The angel frames the wars explicitly in 14:16–17: the wrath falls “upon the mother of harlots,” and “when the day cometh that the wrath of God is poured out upon the mother of harlots … then, at that day, the work of the Father shall commence, in preparing the way for the fulfilling of his covenants, which he hath made to his people who are of the house of Israel.” The fall of the one church is the precondition for the covenant gathering of the other. See Covenant, Scattering, and Gathering for the gathering side of that pivot.


Chapter 22: The Arc Resolves

When Nephi returns to the two-church theme in his expository summary (ch. 22), he describes the destruction of the great and abominable church in graphic language: “the blood of that great and abominable church, which is the whore of all the earth, shall turn upon their own heads; for they shall war among themselves, and the sword of their own hands shall fall upon their own heads, and they shall be drunken with their own blood” (22:13). Chapter 14 had shown external wrath; chapter 22 adds internal collapse — the church destroys itself.

The label recurs again in 22:14: “that great and abominable church, shall tumble to the dust and great shall be the fall of it.” The phrasing echoes the Matthean “great was the fall of it” (the Sermon on the Mount closing, not in this corpus), but here it arrives as the outcome of the vision’s long two-church arc.

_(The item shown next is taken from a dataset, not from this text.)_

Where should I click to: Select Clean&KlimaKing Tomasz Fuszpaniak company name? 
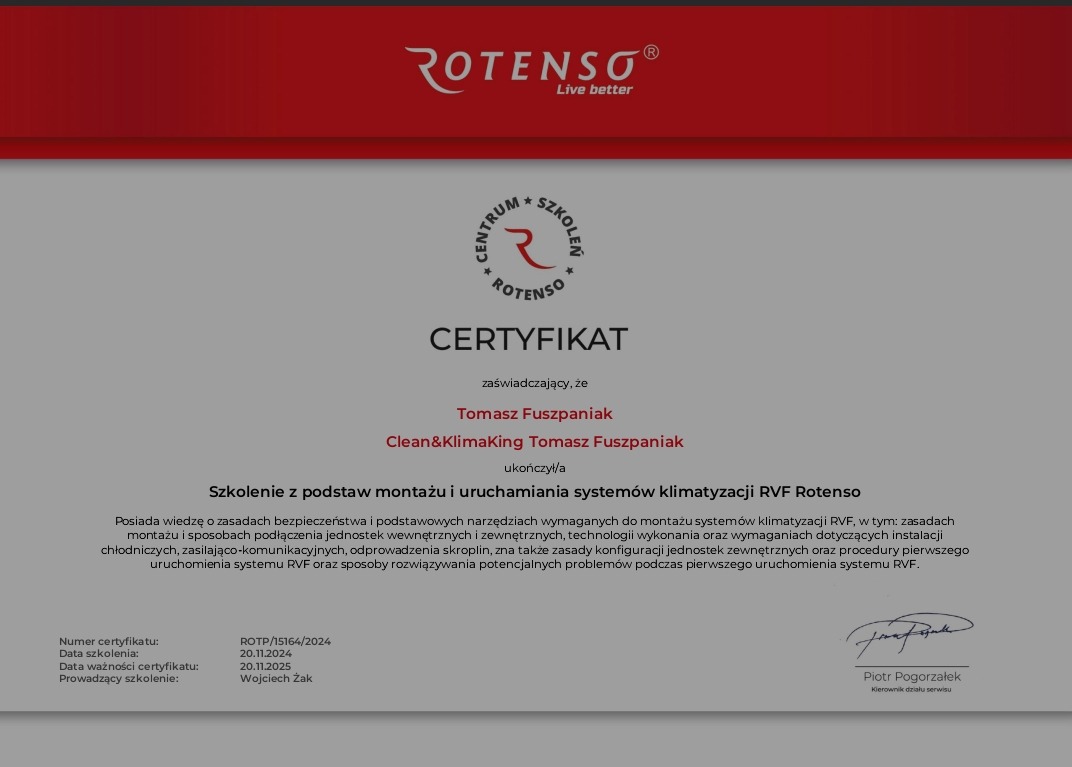[535, 441]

The church of the Lamb’s counterpart in chapter 22 is described differently. The text does not use “church of the Lamb of God” in this chapter. Instead, Nephi describes those outside the covenant in functional terms: “the kingdom of the devil, which shall be built up among the children of men” (22:22), followed by a definition-by-works: “all churches which are built up to get gain, and all those who are built up to get power over the flesh, and those who are built up to become popular in the eyes of the world, and those who seek the lusts of the flesh … yea, in fine, all those who belong to the kingdom of the devil are they who need fear” (22:23). Chapter 14 gave the category its name; chapter 22 gives it its contents.

⚖️ Interpretation — weigh this. The shift from “church of the Lamb of God” (the technical term of 14:10) to “church of the devil” / “kingdom of the devil” in ch. 22:22–23 is worth noting. One reading: the vision (chs. 13–14) uses the formal two-church language suited to a prophetic set-piece, while Nephi’s own explanation (ch. 22) translates that vision into a moral-functional description — what the kingdom of the devil actually does and wants. The two presentations are compatible, but the shift in register is there. Whether this signals a deliberate rhetorical move or is simply narrative register-variation is offered for the reader to weigh.


Every quote on this page is lifted verbatim from raw/ (1 Nephi) and the [Textual] connection is verified by scripts/verify_connections.py. The [Interpretation] callout shows its evidence and is offered for the reader to weigh, not asserted as settled.